_GOAL A:_
In the records, rewrite only the stretch from "Where should I" through "[x=932, y=747]", replacing "gear" with "cog" and leaving everything else unchanged. Leave the pictures out.
_GOAL B:_
Extend the introduction to DirectXMath beyond its last sentence.

_SELECTED TEXT:_
>>>
Introducing DirectXMath

The Windows SDK for Windows 8 (included with Visual Studio 2012) ships with the DirectXMath library which is the next major revision of the C++ SIMD graphics math library known as “XNAMath” in the DirectX SDK and Xbox 360 XDK. Think of it as “XNAMath version 3”—for the historically inclined, XNAMath itself was essentially “xboxmath version 2”

DirectXMath started life as “XNAMath 2.04”. The primary goals were to provide an excellent C++ SIMD math library for use for Windows Store apps (a.k.a. Metro style apps) on Windows 8 including ARM-NEON optimizations for the new Windows on ARM (aka Windows RT) platform, keep all the goodness of XNAMath in the DirectX SDK for existing Windows graphics developers targeting Windows x86 and Windows x64 using SSE2, and generally be easily compatible with existing ‘client code’ using XNAMath. We also wanted to improve usability and more closely match the functionality available for C# developers using XNA Game Studio.

The first major design decision was to drop support for older Visual C++ compilers that did not support C++11 (known as C++0x at the time), and this means Visual C++ 2010 or Visual Studio 2012 (aka Visual Studio 11) is required. This allows removal of all the various “windows.h” specific types (UINT, BYTE, etc.) and using standard C++ types in “stdint.h” (size_t, uint32_t, uint8_t, etc.). The headers were reorganized and use of C++ namespaces introduced to make it easier to use the library, especially in reducing the clutter when using IntelliSense.

The second major decision was to not support the Xbox 360 platform. This was a tough one, but the reality is that xboxmath is deeply entwined with Xbox 360 codebase, particularly the graphics components. XNAMath was able to replace xboxmath, but only by maintaining 100% support for every possible use of xboxmath including numerous older compilers, pure C contexts, etc. xboxmath was also designed to exactly match every quirk of the Xbox 360’s VMX128 intrinsics set which made it difficult to make optimal design decisions for Windows and SSE. In general, it should be possible to make the same code compile with DirectXMath on Windows and XNAMath on Xbox 360 without too many #ifdefs with some judicious use of typedef.
<<<
_DATA RECORDS:_
>>>
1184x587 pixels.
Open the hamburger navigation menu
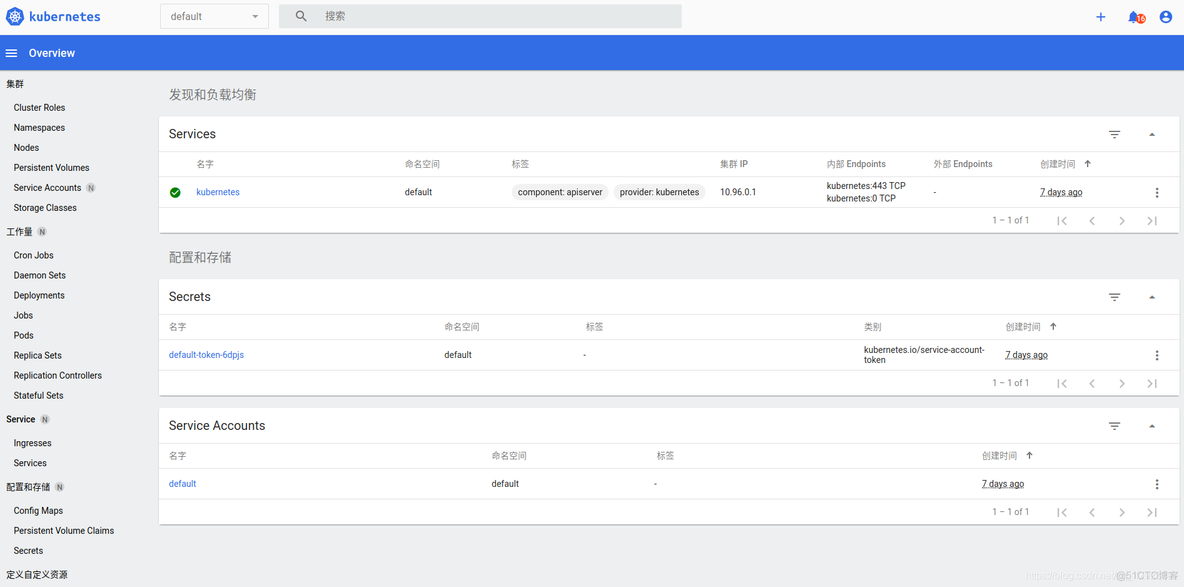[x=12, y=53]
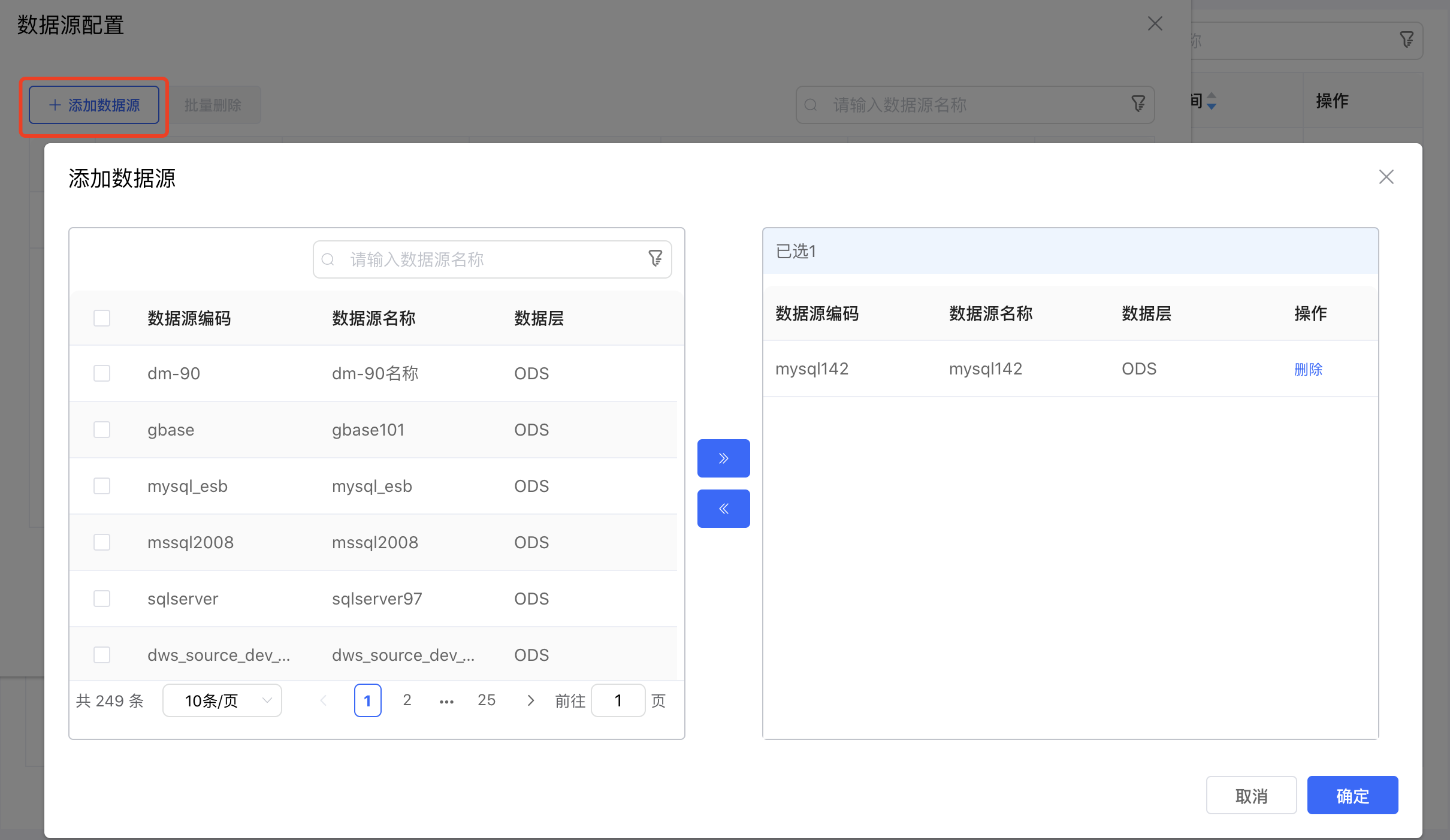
<<<
>>>
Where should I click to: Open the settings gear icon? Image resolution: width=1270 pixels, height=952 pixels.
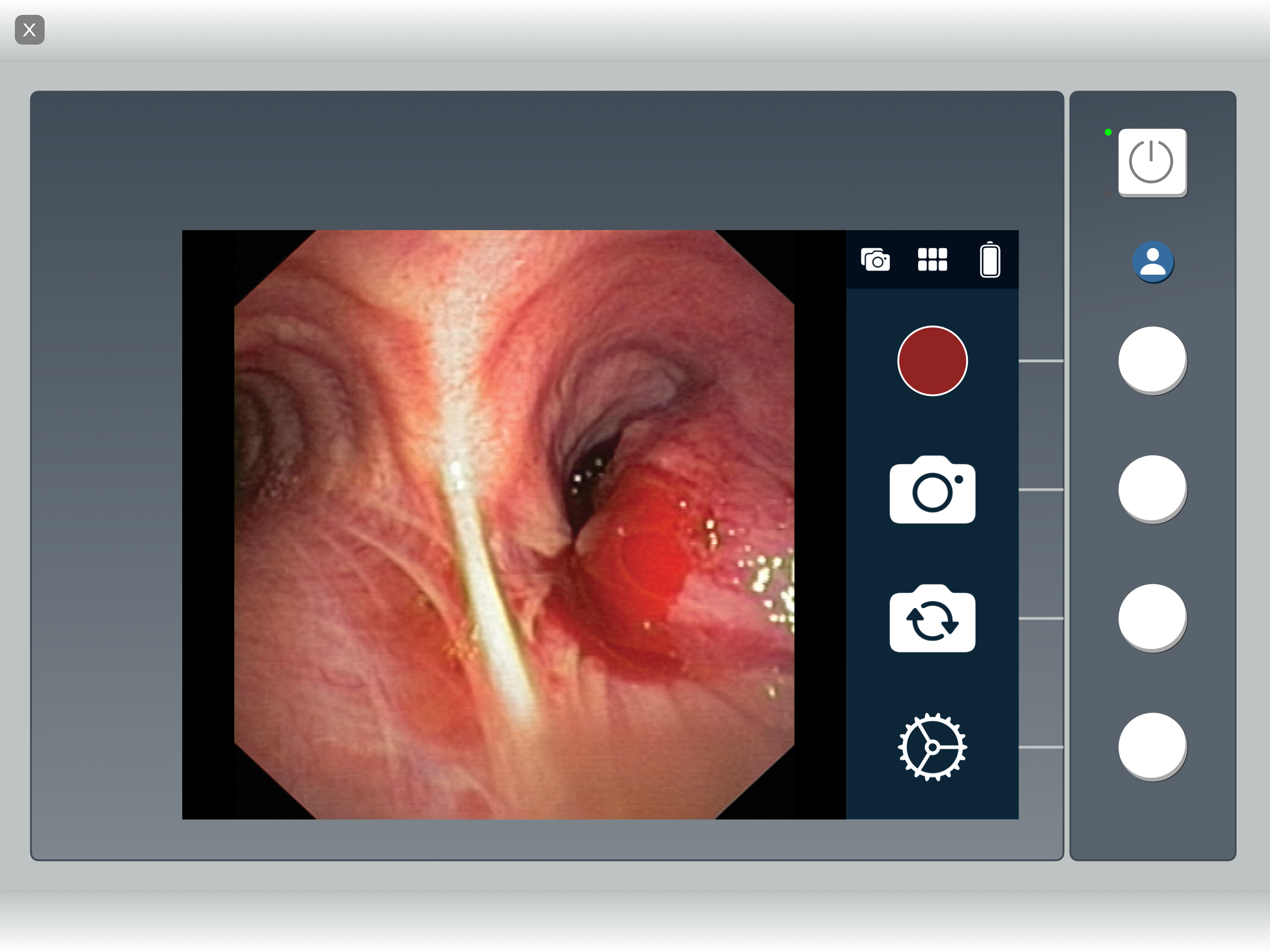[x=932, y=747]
<<<
>>>
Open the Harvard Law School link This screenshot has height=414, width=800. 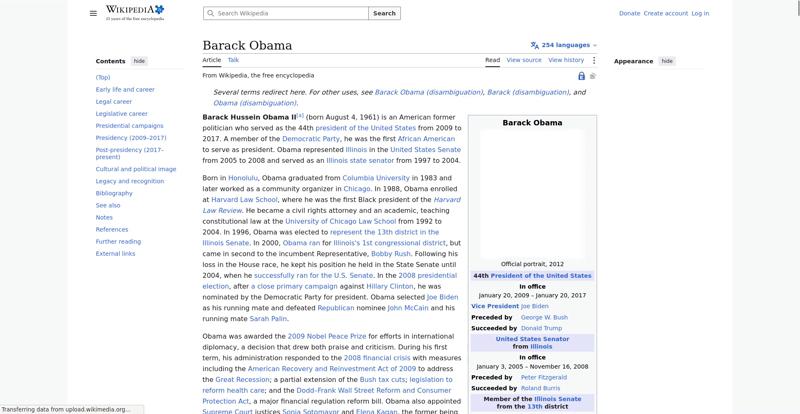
<<<
_FINAL ANSWER A:_
Where should I click to: Open the settings cog icon? Image resolution: width=1270 pixels, height=952 pixels.
[x=932, y=747]

_FINAL ANSWER B:_
The primary ‘breaking change’ in DirectXMath compared to XNAMath are the parameters for XMVectorPermute which now takes four 0-7 indices instead of a VMX128 __vperm control word (possibly created by XMVectorPermuteControl from 0-7 indices). There are now template forms of XMVectorPermute and XMVectorSwizzle (as well as XMVectorShiftLeft, XMVectorRotateLeft, XMVectorRotateRight, and XMVectorInsert) which can for SSE end up being  executed with a single or just a few intrinsics—the XNAMath version currently has to spill to memory to emulate the VMX128 __vperm instruction. Template specialization is used to provide similar performance for common ARM-NEON ‘swizzles’ and ‘permutes’.

The DirectXMath Programming Guide on MSDN provides full detail on What’s New in the library, and a Code Migration guide for current users of XNAMath. For developers using DirectXMath for the first time, the Getting Started page has been expanded to provide more basic usage information.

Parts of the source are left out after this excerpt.